All eyes will be on the House of Representatives tomorrow, Oct. 3, as it again tries to pass the financial services rescue bill.
The stakes couldn’t be higher, as more financial institutions teeter on the brink of collapse following the lead of Wachovia, Washington Mutual, AIG, and Merrill Lynch.
“This is a disaster waiting to happen if they don’t act quickly,” said Doug Bibby, president of the National Multi Housing Council (NMHC). “What’s at risk here are more institutions failing, more job losses, more stress to the system. This economy is weakening rather dramatically right now.”
The NMHC is getting daily reports of steep job cuts from its members. More and more multifamily developers are laying off entire development teams as the financial crisis worsens and access to credit dries up, Bibby said.

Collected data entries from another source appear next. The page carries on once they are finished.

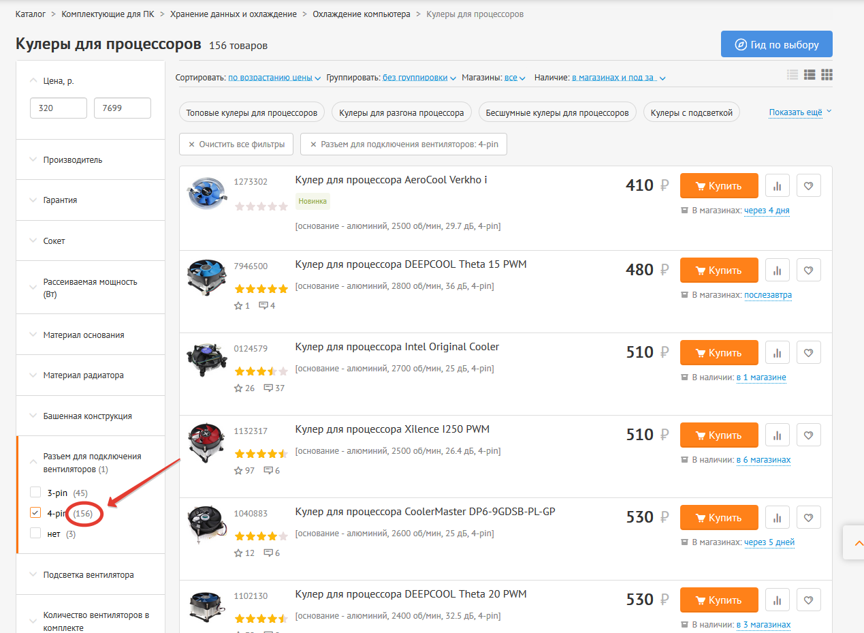Remove the 4-pin connector filter tag
The width and height of the screenshot is (864, 633).
pos(314,144)
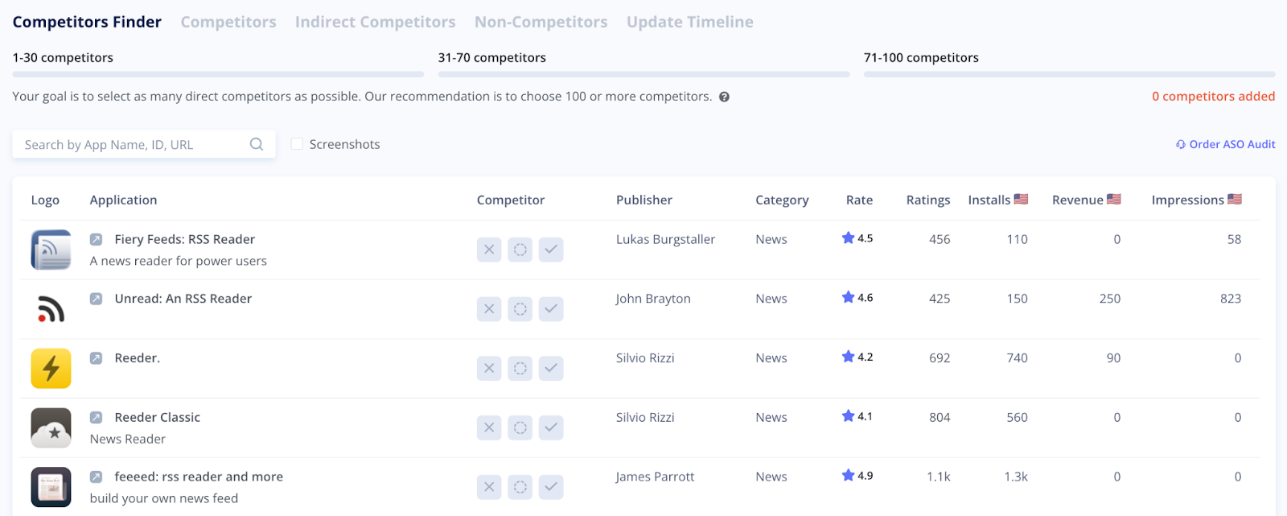Viewport: 1287px width, 516px height.
Task: Mark Reeder Classic as indirect competitor
Action: coord(520,428)
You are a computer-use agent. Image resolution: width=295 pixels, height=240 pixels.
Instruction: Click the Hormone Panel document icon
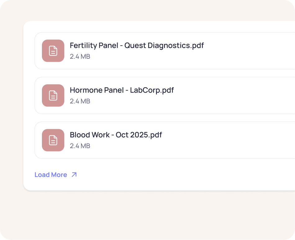coord(53,95)
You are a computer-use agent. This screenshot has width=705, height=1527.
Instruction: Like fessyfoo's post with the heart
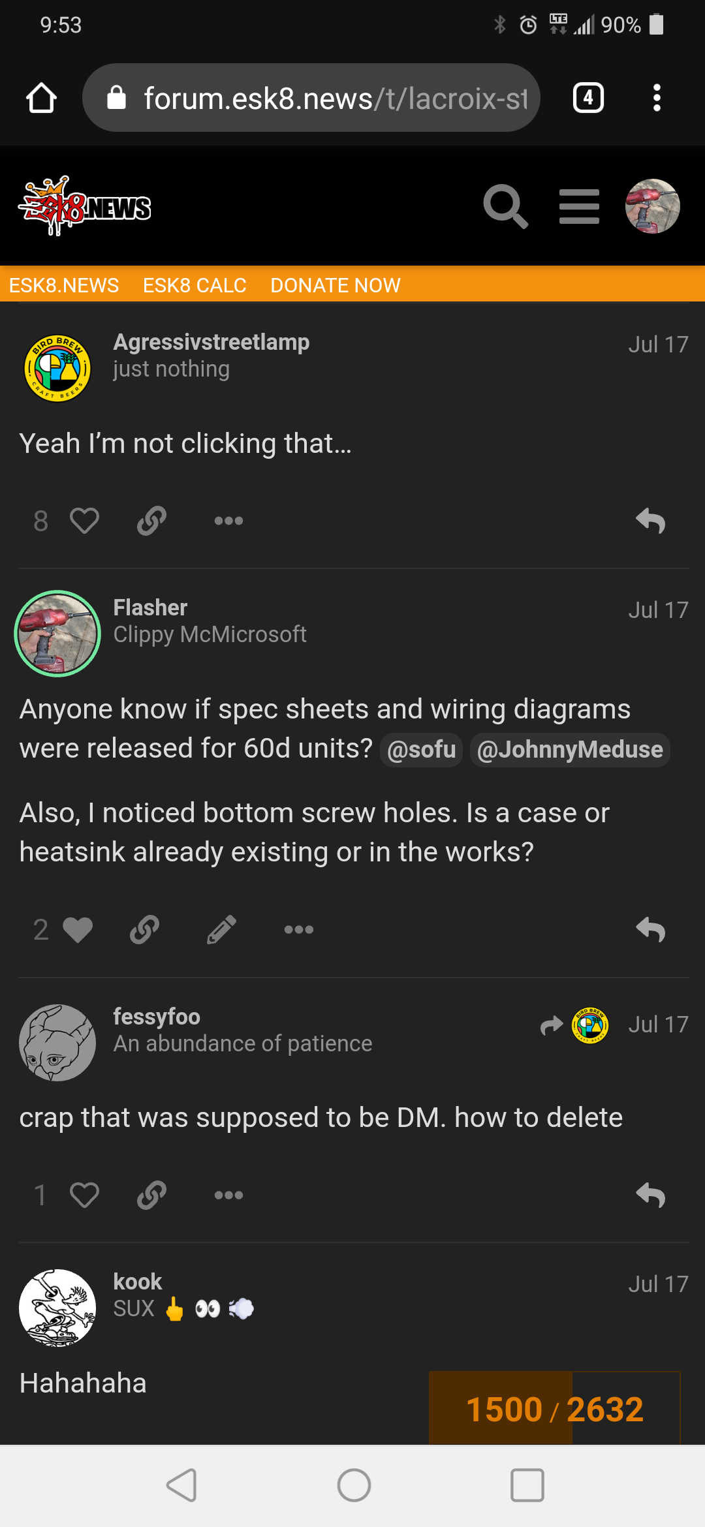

The trade group is guardedly optimistic that the bill will pass the House. But while the $700 billion bailout bill is designed to buy troubled assets from financial institutions—freeing them up to make more loans—it won’t immediately jump-start the stalled lending market once passed.
“We hope this will unfreeze the lending pipeline within a reasonable timeframe, but it isn’t going to happen overnight,” said Bibby. “What this bill is trying to do is calm the markets.”
The current bill also includes a provision raising the FDIC’s ability to insure bank deposits of up to $250,000, up from the current $100,000 limit, as well as an extension of business tax breaks.
The development industry is hopeful that the bill will be the first step in stabilizing the panicked financial markets. Sandy Dunn, chairman of the National Association of Home Builders (NAHB), called the upcoming House vote “our last chance to save the global economy from a very deep and painful recession, or worse,” in a statement.
The House vote, slated for Friday, a tumultuous week. As Congress bickered earlier this week, the Dow Jones Industrial Average dropped 777 points, its largest single-day collapse, and short-term interest rates like the SIFMA municipal swap index and LIBOR spiraled out of control.
Interest rates for seven-day variable-rate bonds shot up from 1.8 percent in mid-September to 7.96 percent two weeks later. And LIBOR, a benchmark used to set many short-term loans like construction financing, also went crazy after the bill was initially defeated in the House, spiking up 431 basis points Sept. 30, to an all-time high of 6.8 percent.